Jul 10 2014

Top Ten Reasons Cats Urinate Outside The Litterbox

One common complaint from cat owners is inappropriate urination. It’s a problem because it points to a medical or behavioral issue, but also because the smell of cat urine is very strong and very difficult to remove.

A cat that stops using the litterbox should always be examined, but here are 10 common reasons that can cause cats to urinate inappropriately.

**Crystals in urine–Crystals in the urine are caused by a variety of reasons, and they can cause discomfort, pain and even urethral obstruction.

**Wrong litter–You might not think your cat cares about the brand litter you use, but some cats are very particular. If you’ve recently switched to a different brand or different type of litter, try switching back.

**Urinary tract infection–Bacteria in the urine can also cause discomfort and pain. UTI’s need to be treated with antibiotics, and usually resolve the problem.

**Bladder stone–Bladder stones are collections of minerals that may present as large, rock-like objects, or as small sand-like grit.
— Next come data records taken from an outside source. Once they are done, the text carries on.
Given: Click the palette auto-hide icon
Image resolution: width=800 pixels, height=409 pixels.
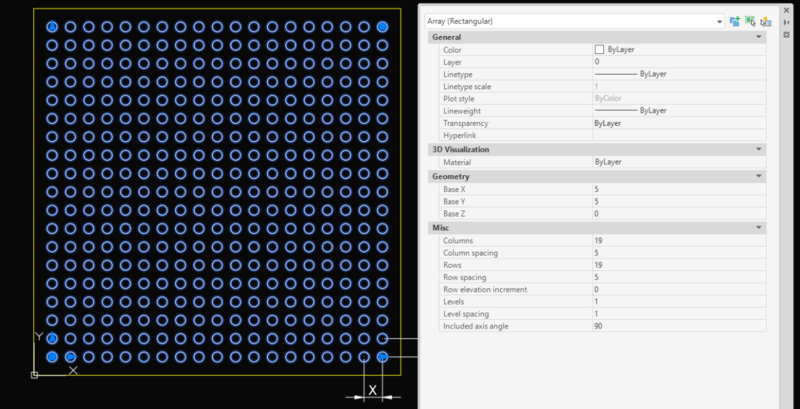Looking at the screenshot, I should point(787,21).
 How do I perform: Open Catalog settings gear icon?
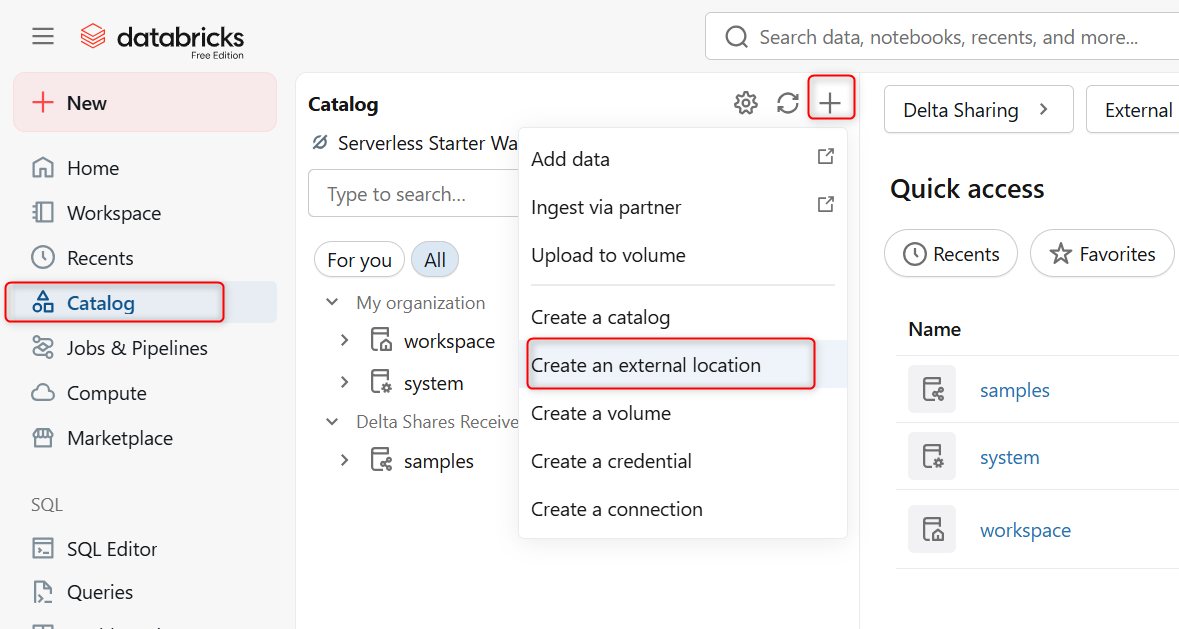(746, 103)
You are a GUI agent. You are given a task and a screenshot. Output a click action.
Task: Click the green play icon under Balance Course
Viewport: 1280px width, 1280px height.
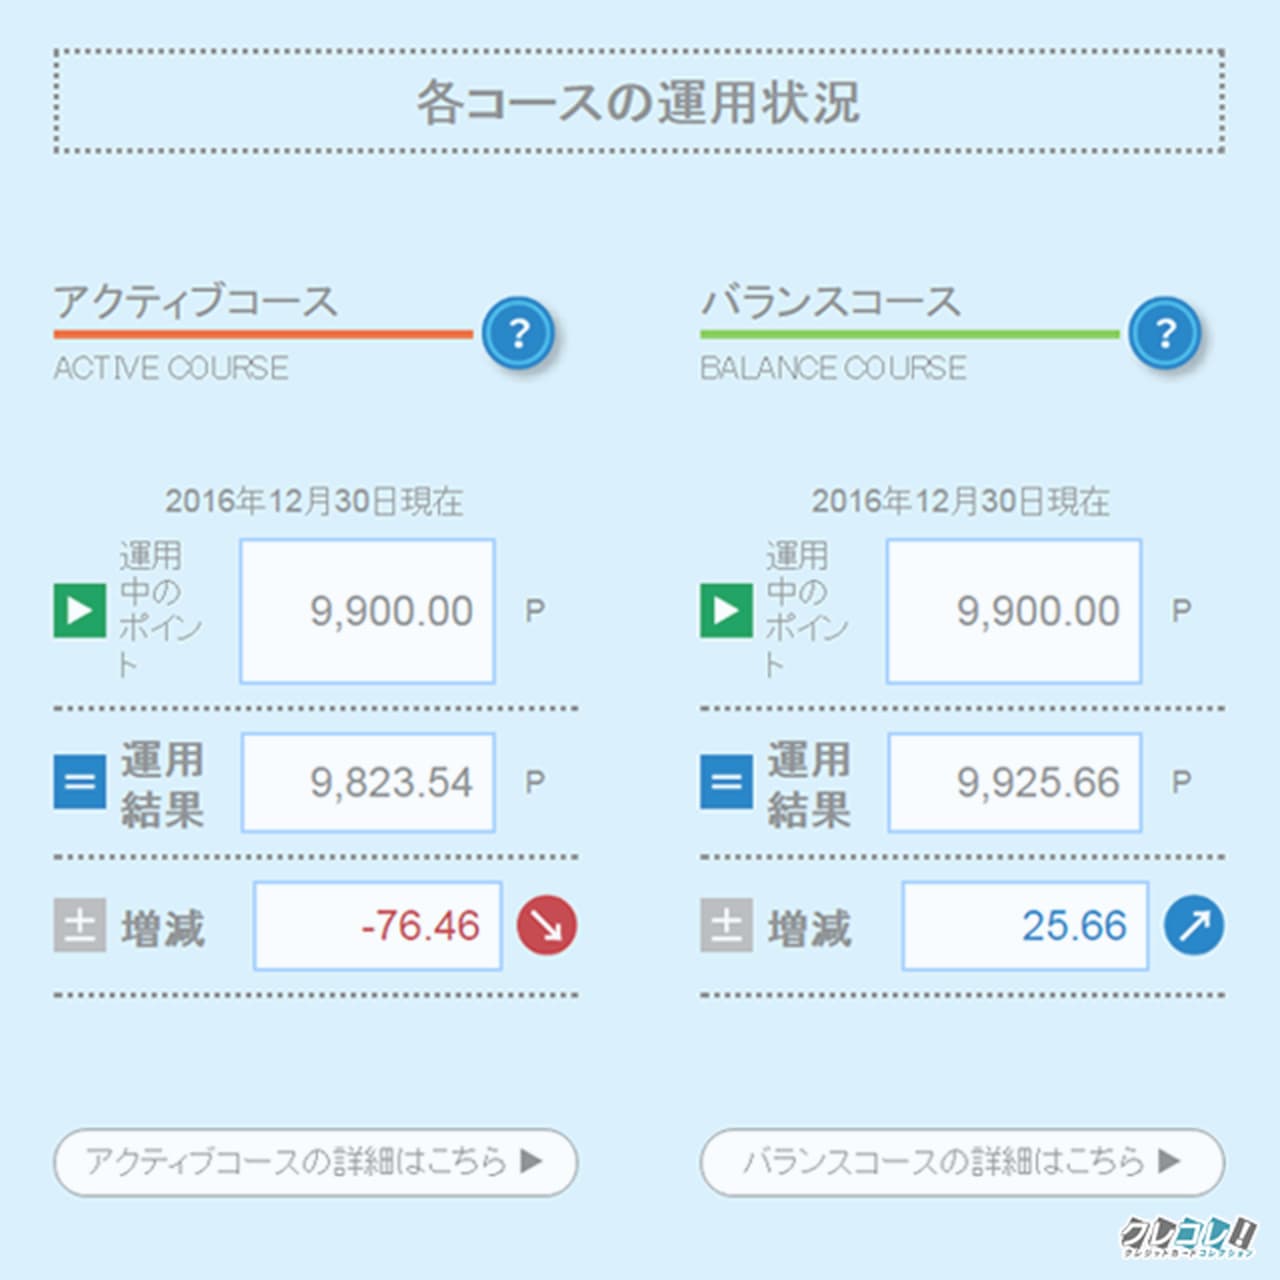(726, 610)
Bladder stones can cause pain and blood in the urine, and smaller stones can become lodged in the urethra.

**Diabetes–Diabetes is a metabolic disorder in which the hormone insulin doesn’t balance blood sugar properly. Excessive urination is a classic sign of diabetes and diabetic cats quite often urinate outside of the litterbox.

**Renal insufficiency–Cats in various stages of kidney disease often urinate outside of the box. As inappropriate urination can sometimes be the first sign of a renal problem, a physical exam is a must.

**Stress–Have you added a new pet or a new baby to your family? Have you moved, or are you in the middle of a large home project? Some cats are quite sensitive and small changes to their usual routine can stress them out and cause them to stop using the litterbox.

**Redirected aggression–Has a stray cat suddenly appeared on your property, or have you adopted a new pet? When a cat is in a high emotional state, but unable to reach the target of his or her aggression, inappropriate elimination may result. If the problem is a stray cat, removing the cat from your property may fix the problem, but if the cat is a new pet, you may need to consult with your vet for strategies.

**Litterbox in wrong location–Have you recently relocated your cat’s litterbox? He or she may object to the new location. Can your cat get to the box easily? Older cats and very young kittens may need the box to be centrally located, rather than climbing up or down stairs. Is the box in a very busy part of the house? Some cats prefer more privacy.

**Dirty litterbox–Again, some cats are pickier than others when it comes to the state of the litterbox. Take a peek at your cat’s box. Has it been scooped recently? When was the last time you completely changed the litter? Does the box smell? Cats are fastidious creatures and most prefer a very clean environment in which to urinate and have bowel movements.